What are Reverse Mortgages?
A reverse mortgage is a financial option that will offer extra funds to help with unexpected costs or additional living expenses. Only senior citizens are eligible for the mortgage.
As the name implies, the mortgage works in a reverse philosophy. A bank, or mortgage lender, will make monthly payments or several large payments for a property that an individual already owns. Essentially, the equity on the house is used to finance the loan amount. The loan amount that is offered to the individual will depend on the value of the house and the interest rate that is applied to the account.
The individual and their family members continue to live in the house until they decide to sell the property or until the owner is no longer able to live in the house for any reason.

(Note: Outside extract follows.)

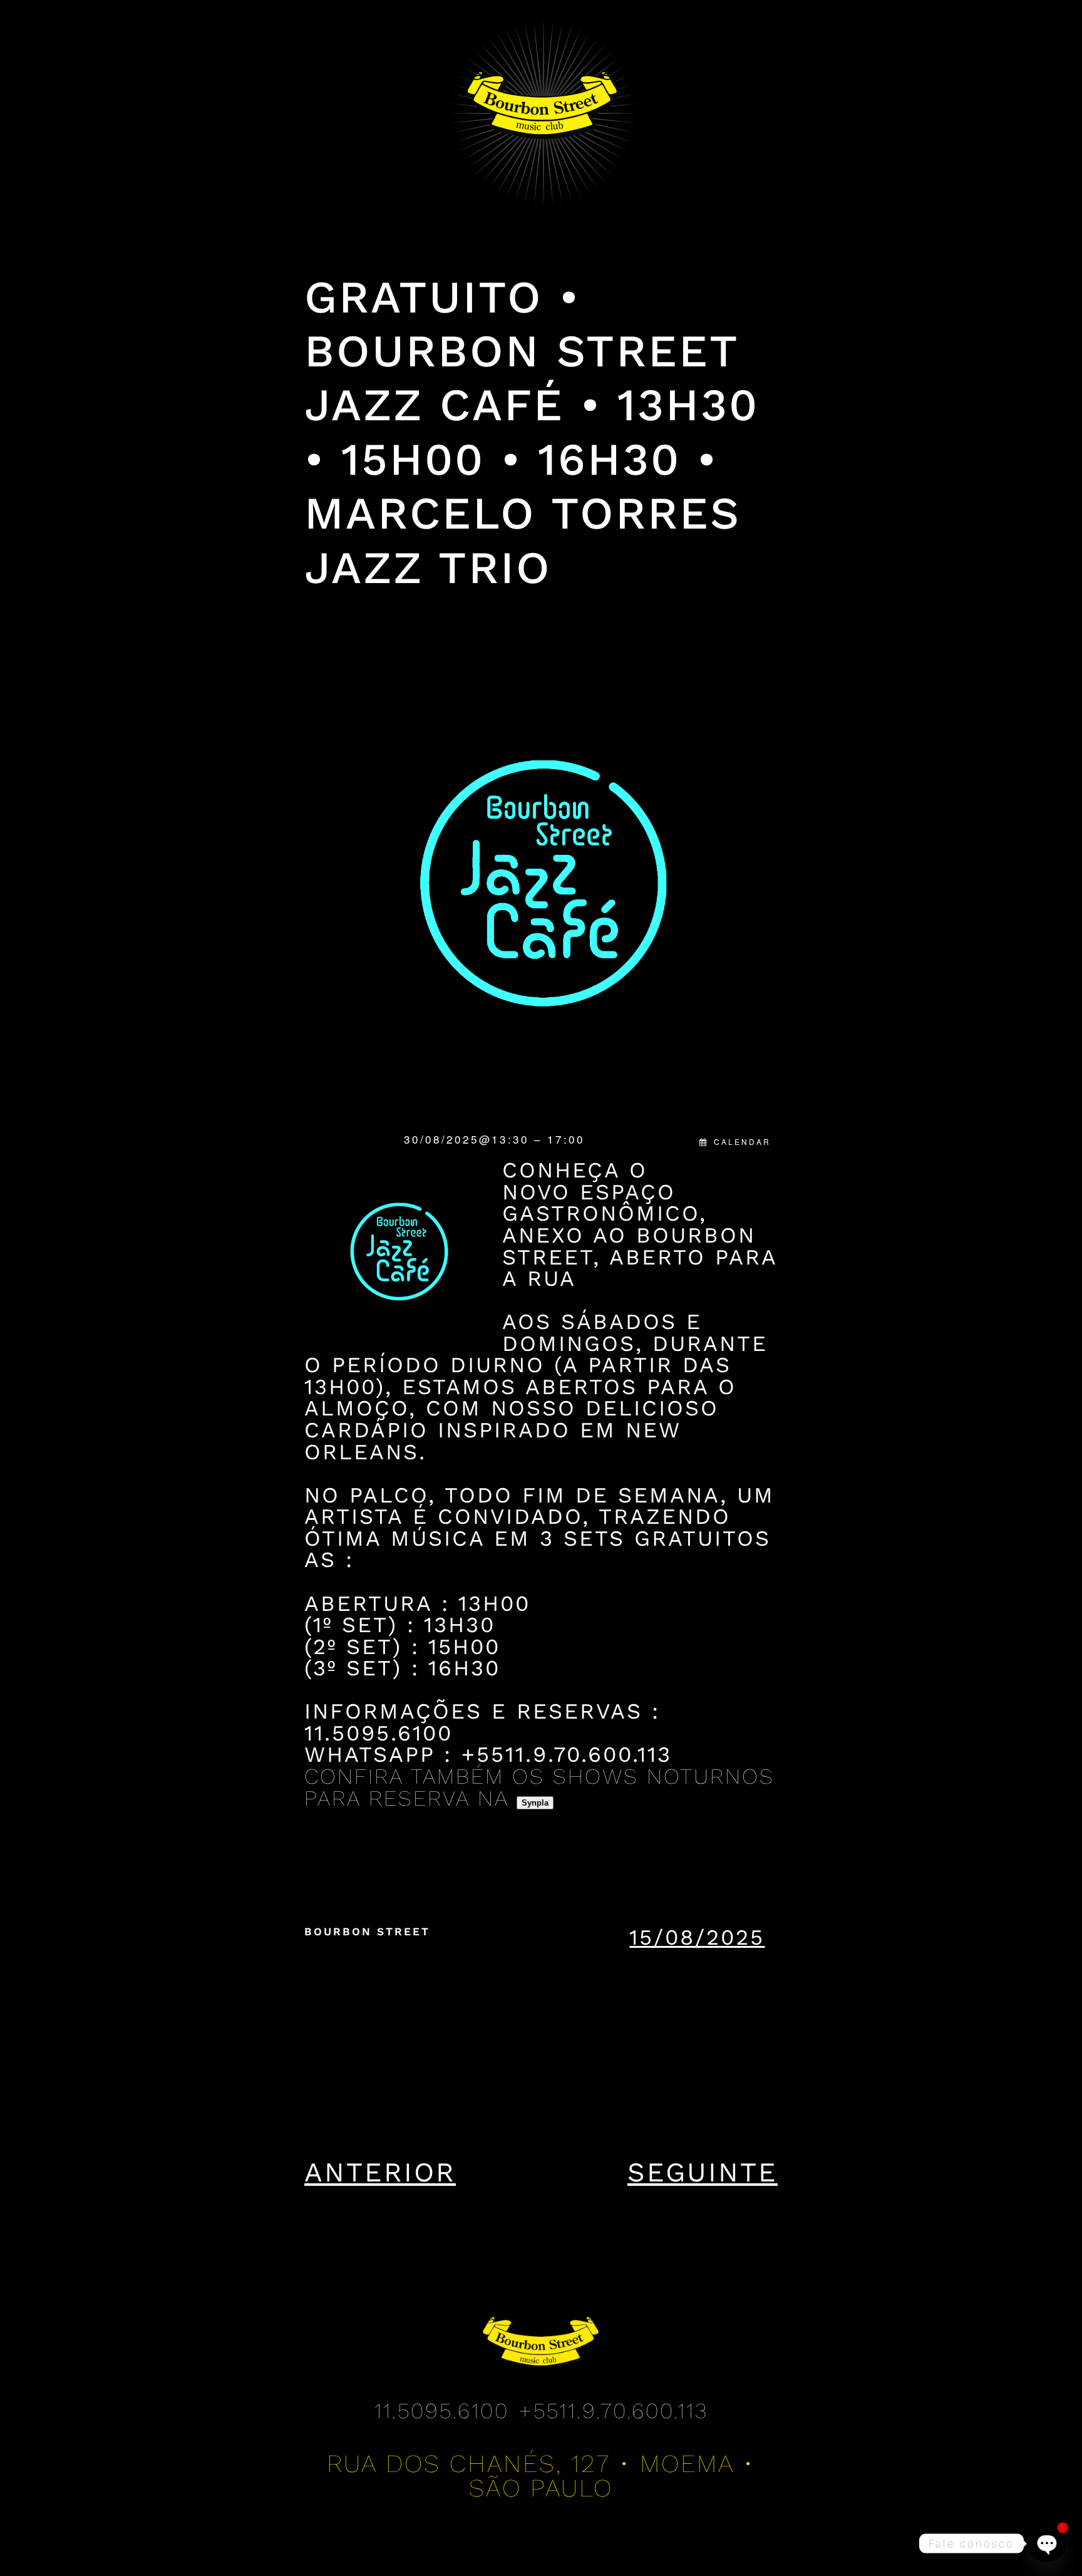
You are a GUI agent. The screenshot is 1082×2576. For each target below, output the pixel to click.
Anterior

A home equity conversion mortgage, or a HECM, has specific requirements that an individual must follow to obtain the funds. The owner of the house must be at least 62 years old or older and he or she must live in the property. If he or she moves, then the property is sold and the mortgage is repaid. Any additional funds for the sale price are given to the property owner after settling the loan amount.
The lender will also require proof of ownership and the house must be paid off or must have a low enough remaining balance to pay off with the loan as soon as it is completed.
Obtaining the Loan
A HUD reverse mortgage is available to qualifying parties based on their situation and their goals. The property owner will talk about the loan to a qualified HECM counselor before the loan is available. A free reverse mortgage calculator can help determine the amount that the property owner can expect each month. An FHA approved lender will then provide details about the loan options that are available and the standards that the owner must follow to obtain the funds.
The funds are usually paid on a monthly basis to the owner or a payment schedule that is selected before the funds are provided. When the owner moves out of the property, it is sold and the loan is repaid with the sale price.
Applying for a home equity conversion mortgage can provide the opportunity to avoid financial challenges and obtain some extra funds for retirement plans. The key is recognizing the loan options that are available and determining when a reverse mortgage is appropriate for the goals of a specific property owner.